After spending just a few moments on a college campus or scrolling through a Twitter timeline, it’s easy to pick up the term “cultural appropriation.” Cultural appropriation is generally defined as the theft of an element of one cultural narrative by someone who does not belong to that same narrative. It is said to involve selectively choosing particular elements of the culture, while effectively ignoring other elements, for the purposes of popularity or convenience. I’ve heard it used to decry everything from Elvis music to cartoon character costumes, and even to sushi made by non-Japanese people.
Appropriation is a major buzzword for leftists, but I think it’s worth taking a look at how liberals perform their own act of appropriation on matters far more serious than popular ethnic foods or hairstyles. Liberals are eager to accuse others of this phenomenon, yet they themselves appropriate Christian faith and culture for the sake of political expediency. They distance themselves from Christian values, deriding conservatives who attempt to uphold their faith, and attempt to diminish, or even remove, Christianity’s presence in the public sphere. It is these same people who criticize shortcomings in the faith of the conservatives using their faith in God to guide their political ideologies.
Christian conservatives are mocked and called religious bigots for their supposed lack of humility, both personally and in the mainstream media. Just a few weeks ago, Jimmy Kimmel Live featured a segment in which an actor dressed as Jesus read Republican presidential candidates’ quotes on immigration and the war on terror, implying the widely accepted, though false, notion of conservative bigotry. (I’ll keep waiting for the segment featuring Muhammad, but apparently it’s only funny when Hollywood mocks Christians.)

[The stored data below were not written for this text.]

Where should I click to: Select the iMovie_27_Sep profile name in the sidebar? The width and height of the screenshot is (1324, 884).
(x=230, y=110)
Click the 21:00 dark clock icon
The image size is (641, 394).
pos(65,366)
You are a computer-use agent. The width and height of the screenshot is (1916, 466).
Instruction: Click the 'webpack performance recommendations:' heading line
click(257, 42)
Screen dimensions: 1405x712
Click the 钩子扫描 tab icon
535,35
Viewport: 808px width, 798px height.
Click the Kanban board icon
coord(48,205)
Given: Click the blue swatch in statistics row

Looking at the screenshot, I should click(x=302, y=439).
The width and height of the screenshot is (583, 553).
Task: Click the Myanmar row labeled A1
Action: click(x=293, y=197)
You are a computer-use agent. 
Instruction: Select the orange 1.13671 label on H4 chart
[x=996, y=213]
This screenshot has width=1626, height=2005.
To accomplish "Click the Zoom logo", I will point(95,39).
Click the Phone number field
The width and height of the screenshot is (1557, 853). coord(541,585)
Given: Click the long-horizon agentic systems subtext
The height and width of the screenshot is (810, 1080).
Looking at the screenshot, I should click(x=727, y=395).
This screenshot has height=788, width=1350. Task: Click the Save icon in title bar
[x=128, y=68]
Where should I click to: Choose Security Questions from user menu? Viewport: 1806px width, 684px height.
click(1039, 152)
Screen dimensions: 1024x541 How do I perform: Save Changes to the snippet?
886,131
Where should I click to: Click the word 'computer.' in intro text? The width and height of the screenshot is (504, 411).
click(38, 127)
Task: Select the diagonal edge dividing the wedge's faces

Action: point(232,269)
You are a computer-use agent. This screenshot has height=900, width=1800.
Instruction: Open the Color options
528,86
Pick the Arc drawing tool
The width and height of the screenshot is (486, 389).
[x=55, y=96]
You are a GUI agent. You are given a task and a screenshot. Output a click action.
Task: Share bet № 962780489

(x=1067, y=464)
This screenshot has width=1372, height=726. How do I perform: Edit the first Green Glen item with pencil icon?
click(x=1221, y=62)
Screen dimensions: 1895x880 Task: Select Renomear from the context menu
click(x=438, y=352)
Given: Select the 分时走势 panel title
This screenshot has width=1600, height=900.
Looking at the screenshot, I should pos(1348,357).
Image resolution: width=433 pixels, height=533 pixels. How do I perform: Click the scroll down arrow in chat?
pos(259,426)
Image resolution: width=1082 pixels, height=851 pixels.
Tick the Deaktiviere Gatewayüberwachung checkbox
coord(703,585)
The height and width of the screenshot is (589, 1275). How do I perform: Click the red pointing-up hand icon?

Are liberals exempt from being called bigots when they apply the same religious narratives they mock and portray as insignificant to political affairs? Is it not appropriation when one halfheartedly invokes Christian ideas of love of neighbor in regards to issues like immigration reform, but not to issues like abortion?
I frequently see criticisms by liberals that run along a line of fallacious logic like this: “Conservatives are pro-life, but they don’t help the poor/won’t legalize all the illegal immigrants/won’t let in all the Syrian refugees.” Criticisms like this come from a sheer lack of understanding of what conservative policies are actually about.
Take, for instance, the issue of abortion. Since the Roe v. Wade decision in 1973, there have been over 58.5 million abortions performed in the United States. Conservatives are actively against abortion, recognizing that it is unequivocally and unarguably the murder of a class of individuals with the same God-given rights as any other human being. Liberals support this government-sanctioned mass murder as a woman’s so-called right to choose, and accuse conservatives of relying on emotion and religious faith, rather than science, to guide their beliefs. They dehumanize life that is sacred, and avoid the truth that their policies allow millions of babies to be killed each year. Yet, these same people accuse conservatives of bigotry for opposing abortion, on the grounds that conservatives want to protect the unborn but supposedly don’t care about those who grow up to suffer in poverty. They conveniently remember their Christian values when they can spin conservatives’ beliefs against them. Frankly, it is not that conservatives are uncaring or ignorant of the real struggles faced by the poor. By trying to grow the economy by sound methods, they look for ways to allow for the formations of conditions necessary for those struggling to pull themselves out of poverty. Is it a perfect system? By no means. But at the very least they attempt to give people the chance at better life, compared with “pro-choicers” who have no regard for the would-be choices of the voiceless unborn. Instead, liberals pass laws to silence millions who are robbed of the opportunity to live and build their lives, and then criticize conservatives as being not Christian enough. This is a sad double standard that needs to be addressed, especially given the further hypocrisy of liberals who want to stray from the presence of Christian beliefs in a modern, supposedly more inclusive America.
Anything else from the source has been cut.